[Start of section]

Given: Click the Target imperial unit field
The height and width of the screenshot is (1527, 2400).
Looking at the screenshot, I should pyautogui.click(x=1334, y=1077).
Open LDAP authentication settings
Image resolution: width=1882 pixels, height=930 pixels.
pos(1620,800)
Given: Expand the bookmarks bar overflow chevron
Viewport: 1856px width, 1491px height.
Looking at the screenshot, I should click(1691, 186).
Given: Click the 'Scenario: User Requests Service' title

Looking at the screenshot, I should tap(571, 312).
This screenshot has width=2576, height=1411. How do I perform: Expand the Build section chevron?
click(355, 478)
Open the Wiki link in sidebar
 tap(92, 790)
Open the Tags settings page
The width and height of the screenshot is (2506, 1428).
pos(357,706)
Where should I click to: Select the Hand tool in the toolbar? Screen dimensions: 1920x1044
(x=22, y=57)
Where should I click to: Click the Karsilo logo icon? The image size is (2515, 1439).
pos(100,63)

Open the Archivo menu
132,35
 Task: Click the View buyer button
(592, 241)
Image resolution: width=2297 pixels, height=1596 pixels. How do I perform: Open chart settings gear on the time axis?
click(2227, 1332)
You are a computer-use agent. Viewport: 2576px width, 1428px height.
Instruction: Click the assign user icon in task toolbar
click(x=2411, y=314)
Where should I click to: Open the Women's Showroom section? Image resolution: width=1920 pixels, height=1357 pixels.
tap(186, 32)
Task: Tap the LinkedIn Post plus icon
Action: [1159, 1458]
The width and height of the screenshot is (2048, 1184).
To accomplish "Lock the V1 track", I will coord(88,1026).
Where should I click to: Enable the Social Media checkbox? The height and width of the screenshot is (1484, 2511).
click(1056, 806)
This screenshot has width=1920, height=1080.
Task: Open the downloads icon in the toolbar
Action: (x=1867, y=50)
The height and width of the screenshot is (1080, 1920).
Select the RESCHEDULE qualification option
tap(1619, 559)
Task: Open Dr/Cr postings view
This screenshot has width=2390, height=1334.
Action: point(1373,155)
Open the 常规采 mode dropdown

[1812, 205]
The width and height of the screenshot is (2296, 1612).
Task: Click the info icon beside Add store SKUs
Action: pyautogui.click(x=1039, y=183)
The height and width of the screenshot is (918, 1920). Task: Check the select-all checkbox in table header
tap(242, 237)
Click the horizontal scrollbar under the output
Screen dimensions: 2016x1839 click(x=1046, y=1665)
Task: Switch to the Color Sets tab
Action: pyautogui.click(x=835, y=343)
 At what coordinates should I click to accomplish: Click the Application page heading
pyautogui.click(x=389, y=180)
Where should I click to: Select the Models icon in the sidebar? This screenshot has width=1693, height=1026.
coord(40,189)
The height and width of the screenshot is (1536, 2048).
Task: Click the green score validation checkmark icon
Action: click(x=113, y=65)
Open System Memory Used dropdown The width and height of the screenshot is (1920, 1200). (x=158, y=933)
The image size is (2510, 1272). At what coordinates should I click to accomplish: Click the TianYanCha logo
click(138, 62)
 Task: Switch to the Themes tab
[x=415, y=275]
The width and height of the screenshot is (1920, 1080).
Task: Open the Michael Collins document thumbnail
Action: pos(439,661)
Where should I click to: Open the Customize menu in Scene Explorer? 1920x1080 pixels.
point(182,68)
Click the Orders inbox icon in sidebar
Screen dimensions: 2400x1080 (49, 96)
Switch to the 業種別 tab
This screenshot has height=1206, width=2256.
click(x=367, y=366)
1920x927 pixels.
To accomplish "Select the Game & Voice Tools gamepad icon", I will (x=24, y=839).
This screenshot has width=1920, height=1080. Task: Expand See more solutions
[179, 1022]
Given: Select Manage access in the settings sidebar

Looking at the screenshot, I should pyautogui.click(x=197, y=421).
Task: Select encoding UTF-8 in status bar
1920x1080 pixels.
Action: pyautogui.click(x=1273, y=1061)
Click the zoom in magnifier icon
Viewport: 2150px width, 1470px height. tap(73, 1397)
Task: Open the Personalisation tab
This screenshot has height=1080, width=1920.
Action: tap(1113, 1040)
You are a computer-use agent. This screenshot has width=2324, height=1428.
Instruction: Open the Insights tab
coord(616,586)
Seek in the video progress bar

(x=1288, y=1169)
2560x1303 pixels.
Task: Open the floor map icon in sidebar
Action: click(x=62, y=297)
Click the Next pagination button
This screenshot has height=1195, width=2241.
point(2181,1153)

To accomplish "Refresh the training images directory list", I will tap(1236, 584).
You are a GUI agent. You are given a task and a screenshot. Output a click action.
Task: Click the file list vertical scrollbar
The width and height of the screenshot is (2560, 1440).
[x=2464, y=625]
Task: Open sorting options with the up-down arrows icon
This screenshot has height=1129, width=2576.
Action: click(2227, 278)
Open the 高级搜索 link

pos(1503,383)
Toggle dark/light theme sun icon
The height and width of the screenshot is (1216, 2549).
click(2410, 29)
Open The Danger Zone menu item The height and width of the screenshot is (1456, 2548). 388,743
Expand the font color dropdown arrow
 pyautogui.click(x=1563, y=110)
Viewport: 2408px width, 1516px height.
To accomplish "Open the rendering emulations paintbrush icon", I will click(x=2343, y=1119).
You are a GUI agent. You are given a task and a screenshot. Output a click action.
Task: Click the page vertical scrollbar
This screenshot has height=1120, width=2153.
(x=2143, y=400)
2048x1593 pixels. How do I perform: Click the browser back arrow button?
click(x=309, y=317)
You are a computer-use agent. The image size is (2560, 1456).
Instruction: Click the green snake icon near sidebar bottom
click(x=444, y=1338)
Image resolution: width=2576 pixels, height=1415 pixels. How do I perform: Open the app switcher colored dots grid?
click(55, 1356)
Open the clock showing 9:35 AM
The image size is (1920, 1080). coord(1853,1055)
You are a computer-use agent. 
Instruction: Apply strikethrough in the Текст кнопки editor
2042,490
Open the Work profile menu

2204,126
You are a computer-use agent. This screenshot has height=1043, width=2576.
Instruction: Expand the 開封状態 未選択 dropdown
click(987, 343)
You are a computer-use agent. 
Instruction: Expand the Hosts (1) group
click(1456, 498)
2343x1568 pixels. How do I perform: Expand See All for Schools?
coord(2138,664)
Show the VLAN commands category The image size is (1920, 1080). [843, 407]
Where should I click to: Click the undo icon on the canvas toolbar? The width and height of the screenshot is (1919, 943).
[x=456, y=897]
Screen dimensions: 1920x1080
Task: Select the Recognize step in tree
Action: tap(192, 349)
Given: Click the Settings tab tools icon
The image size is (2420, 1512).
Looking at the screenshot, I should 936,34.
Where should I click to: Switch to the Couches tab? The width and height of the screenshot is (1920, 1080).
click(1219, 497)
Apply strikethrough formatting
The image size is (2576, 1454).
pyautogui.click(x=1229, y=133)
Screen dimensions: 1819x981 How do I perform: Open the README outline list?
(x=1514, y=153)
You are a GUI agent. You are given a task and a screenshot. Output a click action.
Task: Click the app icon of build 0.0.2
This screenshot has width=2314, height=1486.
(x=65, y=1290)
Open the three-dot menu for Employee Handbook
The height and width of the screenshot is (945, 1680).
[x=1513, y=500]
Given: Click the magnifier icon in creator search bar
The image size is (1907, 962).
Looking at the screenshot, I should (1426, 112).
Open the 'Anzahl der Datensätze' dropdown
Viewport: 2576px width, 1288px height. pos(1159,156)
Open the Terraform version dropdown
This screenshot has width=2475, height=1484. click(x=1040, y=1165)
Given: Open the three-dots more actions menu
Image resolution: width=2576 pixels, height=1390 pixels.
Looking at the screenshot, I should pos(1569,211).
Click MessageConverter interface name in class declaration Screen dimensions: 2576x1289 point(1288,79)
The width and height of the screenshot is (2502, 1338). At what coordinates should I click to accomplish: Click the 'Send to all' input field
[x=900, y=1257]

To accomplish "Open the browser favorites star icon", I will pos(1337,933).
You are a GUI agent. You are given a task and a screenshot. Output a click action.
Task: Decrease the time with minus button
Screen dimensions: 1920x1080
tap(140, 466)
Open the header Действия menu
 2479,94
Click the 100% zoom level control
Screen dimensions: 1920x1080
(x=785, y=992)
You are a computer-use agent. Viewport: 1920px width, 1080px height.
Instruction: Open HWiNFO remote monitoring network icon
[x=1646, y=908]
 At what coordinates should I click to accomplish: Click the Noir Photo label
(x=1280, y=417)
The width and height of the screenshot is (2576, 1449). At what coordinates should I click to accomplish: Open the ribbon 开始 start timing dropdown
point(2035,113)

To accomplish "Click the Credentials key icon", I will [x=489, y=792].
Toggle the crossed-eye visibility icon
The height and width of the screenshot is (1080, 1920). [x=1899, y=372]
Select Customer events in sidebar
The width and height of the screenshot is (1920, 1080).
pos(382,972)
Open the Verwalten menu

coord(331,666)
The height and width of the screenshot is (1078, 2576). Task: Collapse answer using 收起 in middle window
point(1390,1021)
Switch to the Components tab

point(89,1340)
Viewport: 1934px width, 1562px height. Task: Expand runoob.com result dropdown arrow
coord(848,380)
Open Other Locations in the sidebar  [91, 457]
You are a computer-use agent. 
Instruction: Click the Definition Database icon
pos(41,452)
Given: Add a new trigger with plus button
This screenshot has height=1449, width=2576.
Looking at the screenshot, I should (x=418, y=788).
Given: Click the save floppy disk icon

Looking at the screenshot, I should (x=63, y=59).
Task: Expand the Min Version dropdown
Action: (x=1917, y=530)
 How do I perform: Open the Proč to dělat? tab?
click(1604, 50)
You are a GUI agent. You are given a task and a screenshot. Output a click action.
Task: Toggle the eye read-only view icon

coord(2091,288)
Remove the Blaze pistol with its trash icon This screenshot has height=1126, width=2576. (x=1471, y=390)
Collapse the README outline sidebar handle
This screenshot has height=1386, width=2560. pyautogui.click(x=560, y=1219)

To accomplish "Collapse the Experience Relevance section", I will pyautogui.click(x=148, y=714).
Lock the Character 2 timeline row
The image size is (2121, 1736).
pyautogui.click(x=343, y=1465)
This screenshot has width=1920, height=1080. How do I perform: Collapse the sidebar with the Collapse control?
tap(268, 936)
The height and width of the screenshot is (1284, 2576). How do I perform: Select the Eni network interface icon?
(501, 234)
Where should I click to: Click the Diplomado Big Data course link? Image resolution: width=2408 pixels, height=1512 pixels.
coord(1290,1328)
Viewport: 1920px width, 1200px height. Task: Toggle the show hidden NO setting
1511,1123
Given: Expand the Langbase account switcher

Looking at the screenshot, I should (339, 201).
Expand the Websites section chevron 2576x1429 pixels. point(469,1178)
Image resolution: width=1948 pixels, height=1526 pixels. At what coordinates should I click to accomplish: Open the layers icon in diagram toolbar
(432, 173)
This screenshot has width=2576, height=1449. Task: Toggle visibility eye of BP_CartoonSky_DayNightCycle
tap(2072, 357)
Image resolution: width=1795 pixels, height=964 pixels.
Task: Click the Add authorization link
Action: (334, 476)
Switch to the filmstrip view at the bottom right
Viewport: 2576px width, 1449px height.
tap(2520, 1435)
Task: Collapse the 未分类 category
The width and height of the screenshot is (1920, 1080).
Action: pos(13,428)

[End of section]

WHAT IS NEEDED:
All lines from the listing above that include "vertical" should be shown.

WRITTEN SOLUTION:
Task: Click the file list vertical scrollbar
Task: Click the page vertical scrollbar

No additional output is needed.